Wishbone Thinking: Six Thanksgiving Safety Tips for Dogs
With Thanksgiving plans being a bit more restrictive this year, we may find ourselves tempted to spoil our pets even more than we usually do. While some extra indulgences of pet safe treats are always ok, we must be mindful when it comes to human foods. Follow these tips to keep your pets healthy and safe during the holiday season!
Keep the feast on the table—not under it. Eating turkey or turkey skin – sometimes even a small amount – can cause a life-threatening condition in pets known as pancreatitis. Fatty foods are hard for animals to digest, and many foods that are healthy for people are poisonous to pets – including onions, raisins and grapes. If you want to share a Thanksgiving treat with your pet, make or buy a treat that is made just for them.
No pie or other desserts for your pooch. Chocolate can be harmful for pets, even though many dogs find it tempting and will sniff it out and eat it. The artificial sweetener called xylitol – commonly used in gum and sugar-free baked goods – also can be deadly if consumed by dogs or cats.
Yeast dough can cause problems for pets, including painful gas and potentially dangerous bloating.
Put the trash away where your pets can’t find it. A turkey carcass sitting out on the carving table, or left in a trash container that is open or easily opened, could be deadly to your family pet. Dispose of turkey carcasses and bones – and anything used to wrap or tie the meat, such as strings, bags and packaging – in a covered, tightly secured trash bag placed in a closed trash container outdoors (or behind a closed, locked door).

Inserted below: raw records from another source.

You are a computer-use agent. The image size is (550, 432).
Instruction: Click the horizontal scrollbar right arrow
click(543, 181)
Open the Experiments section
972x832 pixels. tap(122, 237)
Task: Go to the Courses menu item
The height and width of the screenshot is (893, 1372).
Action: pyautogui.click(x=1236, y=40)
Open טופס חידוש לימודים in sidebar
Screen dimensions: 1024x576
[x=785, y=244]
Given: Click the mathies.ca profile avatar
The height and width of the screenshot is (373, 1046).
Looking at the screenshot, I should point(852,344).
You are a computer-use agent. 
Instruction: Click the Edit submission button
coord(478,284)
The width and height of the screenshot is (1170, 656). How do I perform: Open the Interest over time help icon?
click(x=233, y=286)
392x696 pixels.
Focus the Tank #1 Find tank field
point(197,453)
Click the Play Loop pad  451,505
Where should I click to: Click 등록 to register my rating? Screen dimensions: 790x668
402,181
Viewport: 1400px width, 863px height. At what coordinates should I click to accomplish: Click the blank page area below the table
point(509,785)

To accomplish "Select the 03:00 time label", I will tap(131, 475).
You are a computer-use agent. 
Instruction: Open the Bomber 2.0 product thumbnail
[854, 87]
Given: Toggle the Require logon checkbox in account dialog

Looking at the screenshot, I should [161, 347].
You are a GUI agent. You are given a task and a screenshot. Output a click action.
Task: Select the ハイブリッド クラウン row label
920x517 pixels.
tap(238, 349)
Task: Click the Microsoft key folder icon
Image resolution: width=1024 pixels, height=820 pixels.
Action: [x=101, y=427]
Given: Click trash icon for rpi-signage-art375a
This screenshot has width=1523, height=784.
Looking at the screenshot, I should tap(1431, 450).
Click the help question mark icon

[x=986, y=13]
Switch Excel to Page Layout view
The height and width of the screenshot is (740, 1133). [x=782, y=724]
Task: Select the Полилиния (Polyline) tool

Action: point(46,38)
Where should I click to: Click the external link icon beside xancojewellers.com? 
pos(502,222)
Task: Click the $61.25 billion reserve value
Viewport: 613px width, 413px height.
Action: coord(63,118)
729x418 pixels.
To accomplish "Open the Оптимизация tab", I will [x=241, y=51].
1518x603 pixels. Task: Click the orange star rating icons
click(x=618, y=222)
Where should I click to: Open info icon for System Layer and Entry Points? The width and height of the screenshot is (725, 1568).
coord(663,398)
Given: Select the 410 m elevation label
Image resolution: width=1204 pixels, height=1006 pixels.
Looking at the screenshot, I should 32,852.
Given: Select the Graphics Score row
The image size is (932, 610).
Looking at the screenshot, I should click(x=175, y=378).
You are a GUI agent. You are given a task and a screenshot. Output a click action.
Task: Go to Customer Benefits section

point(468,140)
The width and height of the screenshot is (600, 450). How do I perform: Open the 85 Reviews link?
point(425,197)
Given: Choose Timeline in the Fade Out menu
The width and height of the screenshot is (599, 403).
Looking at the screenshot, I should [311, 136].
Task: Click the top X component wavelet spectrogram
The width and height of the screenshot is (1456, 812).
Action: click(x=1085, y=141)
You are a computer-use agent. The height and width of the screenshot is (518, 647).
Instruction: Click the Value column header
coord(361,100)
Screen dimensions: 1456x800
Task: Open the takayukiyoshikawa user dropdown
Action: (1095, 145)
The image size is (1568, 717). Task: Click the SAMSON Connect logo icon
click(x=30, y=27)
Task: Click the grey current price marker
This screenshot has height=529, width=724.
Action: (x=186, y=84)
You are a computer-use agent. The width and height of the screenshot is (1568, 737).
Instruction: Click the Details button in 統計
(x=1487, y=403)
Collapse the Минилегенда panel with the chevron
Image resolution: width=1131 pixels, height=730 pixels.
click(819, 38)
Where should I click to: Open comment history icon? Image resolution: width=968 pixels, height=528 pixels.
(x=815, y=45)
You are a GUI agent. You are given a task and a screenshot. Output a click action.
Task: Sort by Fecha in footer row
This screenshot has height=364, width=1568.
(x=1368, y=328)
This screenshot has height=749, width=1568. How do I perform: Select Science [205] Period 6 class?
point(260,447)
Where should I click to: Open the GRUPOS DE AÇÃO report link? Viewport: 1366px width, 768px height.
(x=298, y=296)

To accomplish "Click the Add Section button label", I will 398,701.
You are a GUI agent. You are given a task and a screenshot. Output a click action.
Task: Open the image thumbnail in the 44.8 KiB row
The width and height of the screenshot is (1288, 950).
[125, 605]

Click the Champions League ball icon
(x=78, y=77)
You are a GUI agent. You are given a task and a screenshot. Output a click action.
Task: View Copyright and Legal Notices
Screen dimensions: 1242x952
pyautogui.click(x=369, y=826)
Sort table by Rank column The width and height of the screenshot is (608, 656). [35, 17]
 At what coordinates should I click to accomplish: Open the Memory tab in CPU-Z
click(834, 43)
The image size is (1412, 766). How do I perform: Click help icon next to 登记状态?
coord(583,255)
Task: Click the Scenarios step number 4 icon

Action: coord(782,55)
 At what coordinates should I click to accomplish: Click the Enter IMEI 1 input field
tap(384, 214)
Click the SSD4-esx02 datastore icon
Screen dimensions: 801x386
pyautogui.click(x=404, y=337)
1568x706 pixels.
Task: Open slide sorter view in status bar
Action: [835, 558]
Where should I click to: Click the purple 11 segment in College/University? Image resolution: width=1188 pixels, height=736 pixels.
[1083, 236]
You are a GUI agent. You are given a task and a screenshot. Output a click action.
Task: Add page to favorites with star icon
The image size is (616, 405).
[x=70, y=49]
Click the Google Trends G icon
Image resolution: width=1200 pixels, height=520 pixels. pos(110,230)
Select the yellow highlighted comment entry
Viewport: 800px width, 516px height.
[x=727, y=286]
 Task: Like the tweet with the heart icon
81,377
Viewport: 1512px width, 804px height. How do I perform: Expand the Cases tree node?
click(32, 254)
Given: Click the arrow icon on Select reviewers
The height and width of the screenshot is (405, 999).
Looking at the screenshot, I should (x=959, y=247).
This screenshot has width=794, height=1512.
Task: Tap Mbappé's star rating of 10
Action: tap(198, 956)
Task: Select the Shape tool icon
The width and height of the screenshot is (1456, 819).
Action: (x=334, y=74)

Be careful with decorative plants. Don’t forget that some flowers and festive plants can be toxic to pets. These include amaryllis, Baby’s Breath, Sweet William, some ferns, hydrangeas and more.
Quick action can save lives. If you believe your pet has been poisoned or eaten something it shouldn’t have, call your veterinarian or local veterinary emergency clinic immediately. Signs of pet distress include: sudden changes in behavior, depression, pain, vomiting, or diarrhea. Contact your veterinarian immediately.